C’est le moment de parler de ce nouveau roman. Je lui demande d’où il vient et quel sujet il va aborder. Il y a d’abord le déclencheur : le poème Méduse, écrit par Silvia Plath, la grande poétesse américaine du vingtième siècle au destin tragique. Ce poème a été un choc pour Rémi. Il lui a tout de suite parlé de l’organique et de la nature.
"Loin de cette langue de terre obstruée de cailloux,
Tournant de l’œil à la vue des cannes blanches,
Recueillant l’incohérence de l’océan au creux de l’oreille,
Tu héberges le trouble en ta tête – sphère divine,
Cristallin charitable,
Pendant que tes doublures
S’accrochent frénétiquement à l’ombre de ma coque,
Pressantes comme des cœurs,
Stigmates rouges en plein centre,
Et chevauchent les flots déchirés jusqu’au plus près du point de départ,
Laissant flotter leur chevelure de Sauveur.
Me suis-je vraiment tirée d’affaire ?"
(Extrait de Méduse de Silvia Plath)
Ensuite, il y le lieu : l’Islande. Il y a voyagé en 2018 et il a aimé y trouver des paysages très différents, "un peu comme à l’intérieur de soi on peut trouver des territoires qu’on a du mal à définir mais qui existent…"

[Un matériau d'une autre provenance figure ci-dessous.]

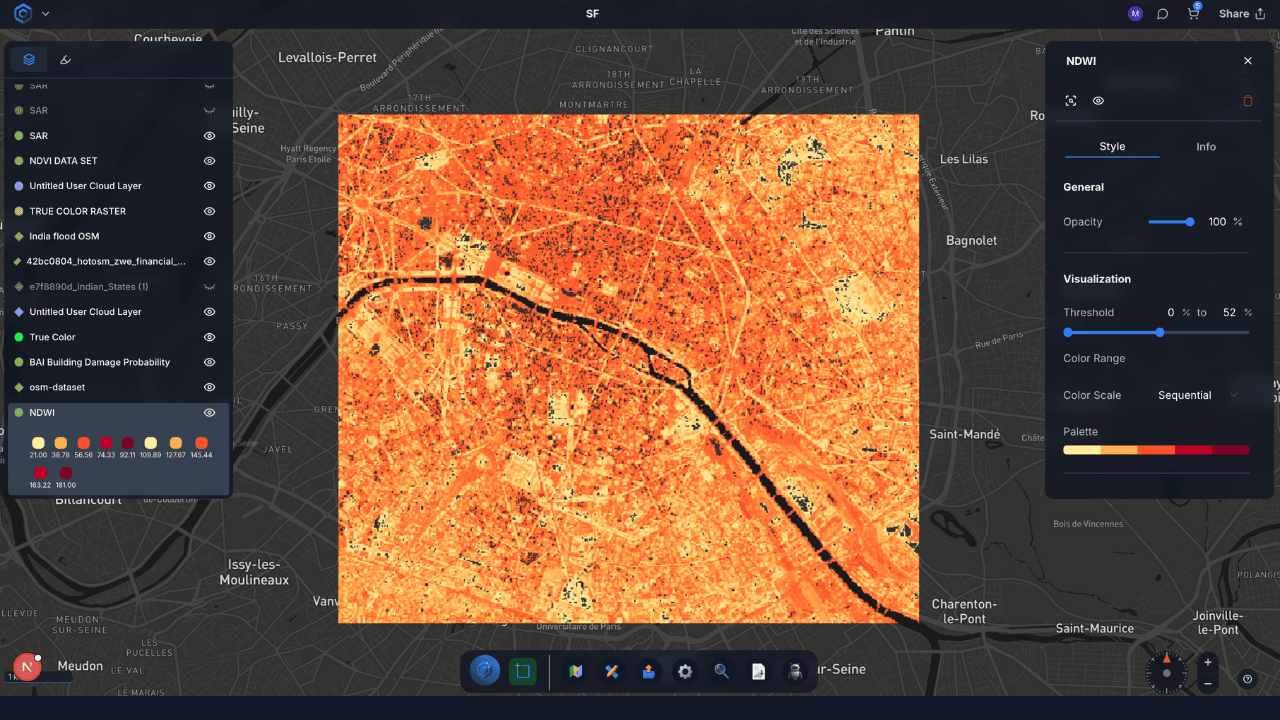Expand the app logo menu chevron
This screenshot has height=720, width=1280.
pyautogui.click(x=45, y=14)
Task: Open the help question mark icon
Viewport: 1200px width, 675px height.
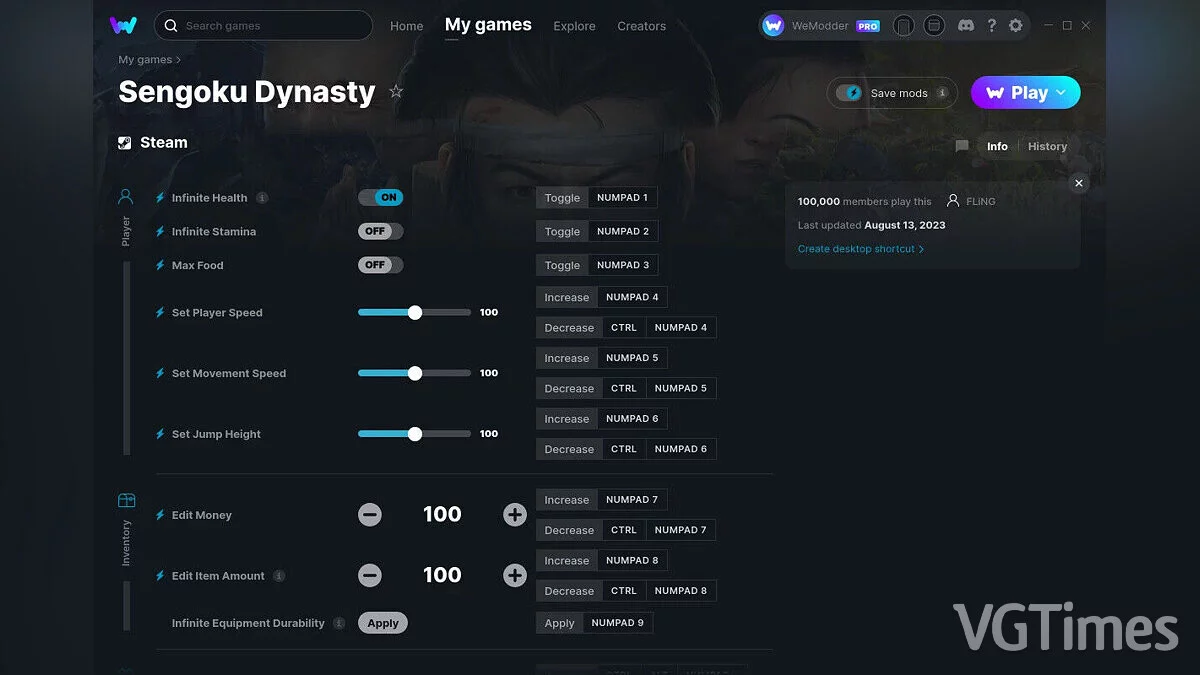Action: coord(992,25)
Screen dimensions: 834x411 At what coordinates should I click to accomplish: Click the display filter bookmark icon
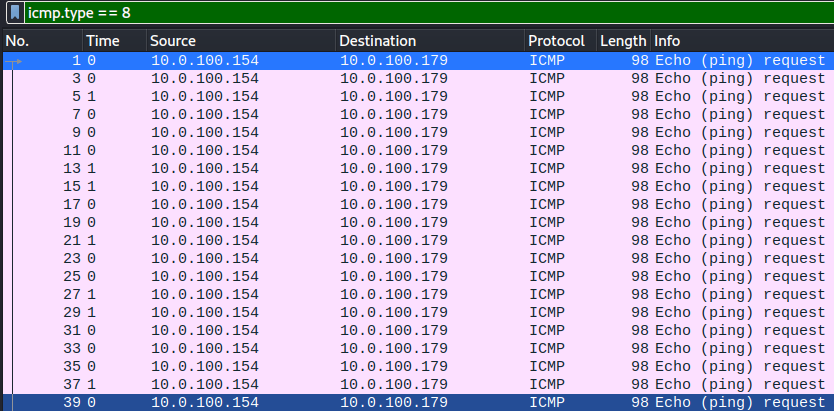point(16,12)
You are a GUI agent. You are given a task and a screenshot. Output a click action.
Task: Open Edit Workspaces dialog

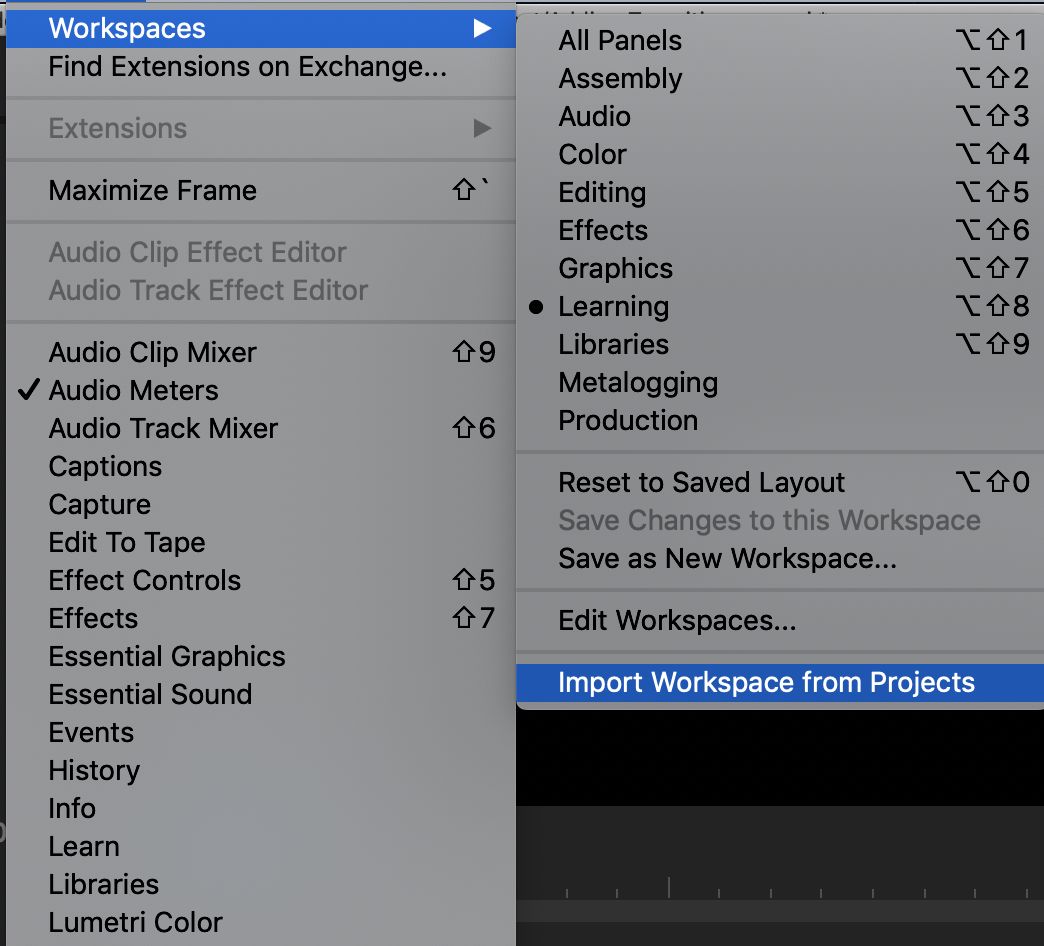pos(677,620)
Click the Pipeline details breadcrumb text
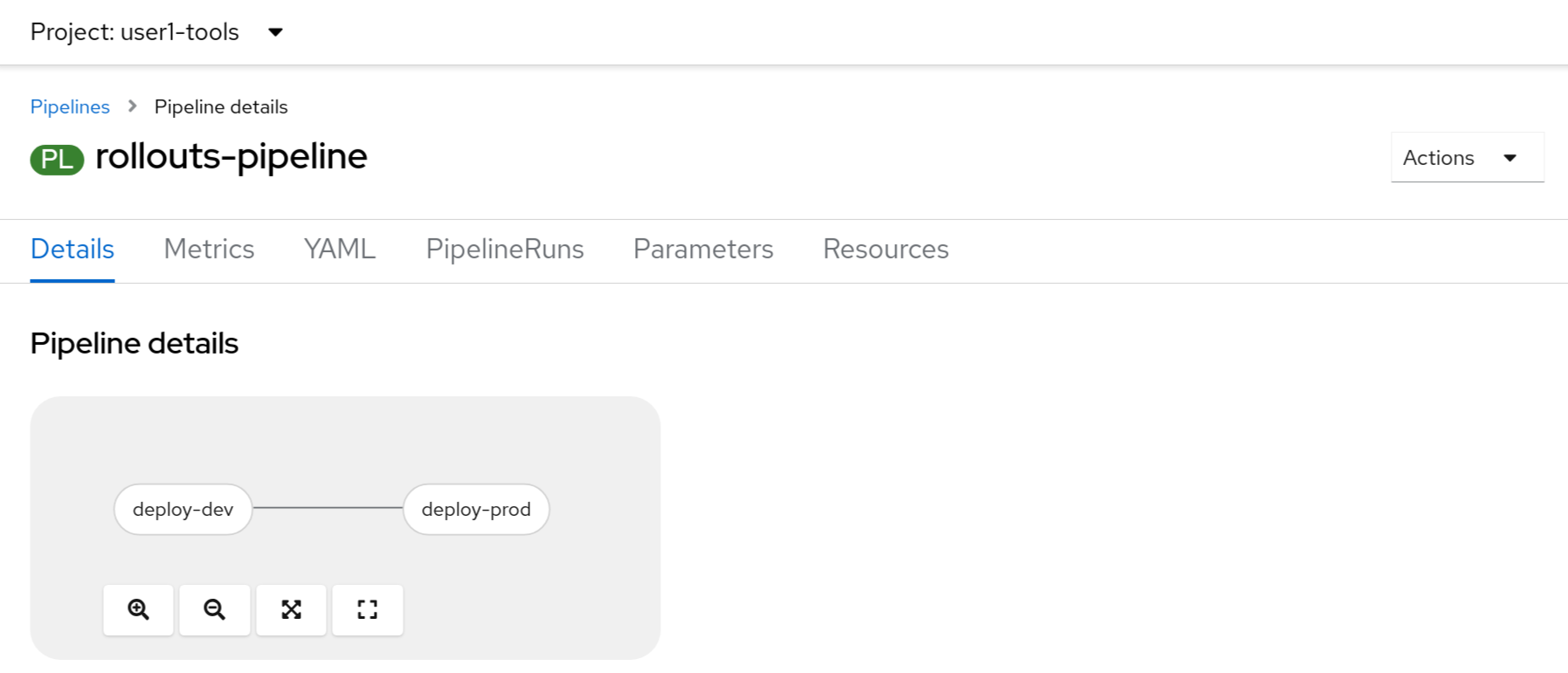This screenshot has width=1568, height=673. click(221, 106)
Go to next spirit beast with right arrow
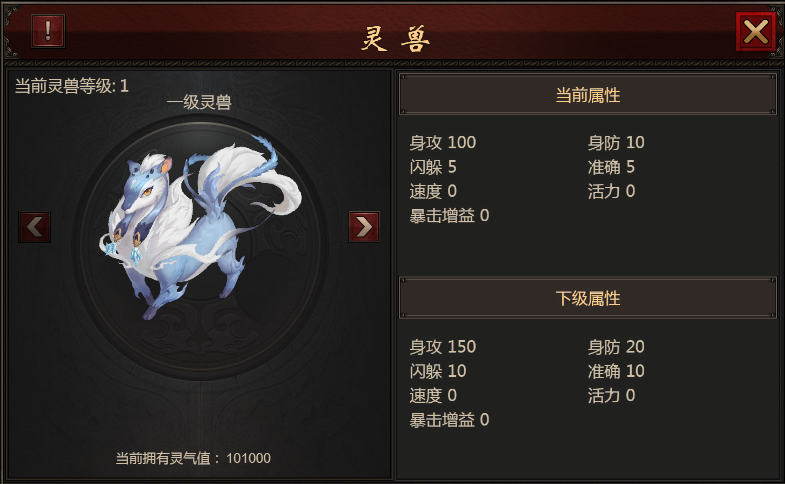Image resolution: width=785 pixels, height=484 pixels. coord(364,227)
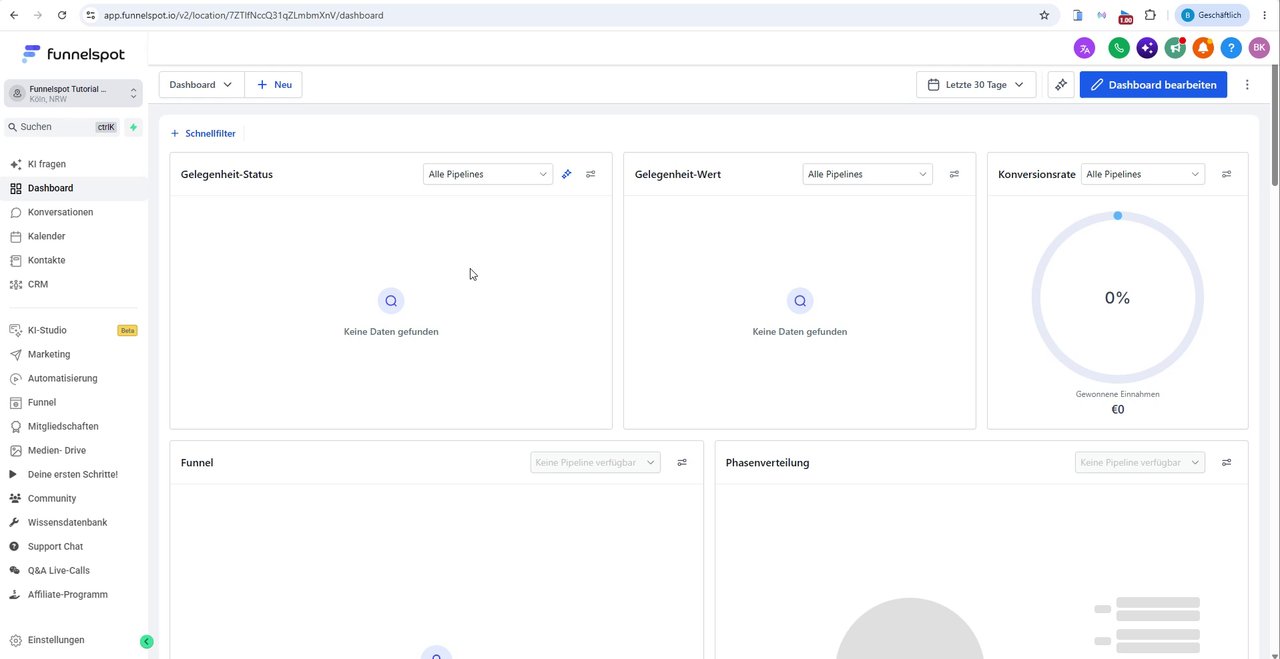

Un nouveau défi : écrire à la troisième personne car jusque-là il n’a écrit qu’à la première !
Et une envie, un désir : celle ou celui d’écrire un roman sur la transidentité. Cependant, un problème se présente rapidement : Rémi n’est pas trans et il se demande s’il a le droit d’écrire sur la transidentité. Il commence par prendre contact avec des associations et des trans qui tiennent des blogs ou des chaines YouTube. Il les questionne mais, très vite, il sent que c’est compliqué pour eux. Pendant un moment, il ne sait plus s’il peut écrire son roman. Une éditrice lui parle des lecteurs sensibles. Il se dit d’abord pourquoi pas ? Puis, il ressent une gêne. Comment écrire si on ne peut pas écrire sur un autre que soi ? Et puis, en y réfléchissant, la frontière est parfois sensible… Quand Rémi était petit, on lui demandait s’il était une fille ou un garçon. Cette question d’identité s’est donc posée chez lui avant même de savoir quelle orientation sexuelle il allait choisir.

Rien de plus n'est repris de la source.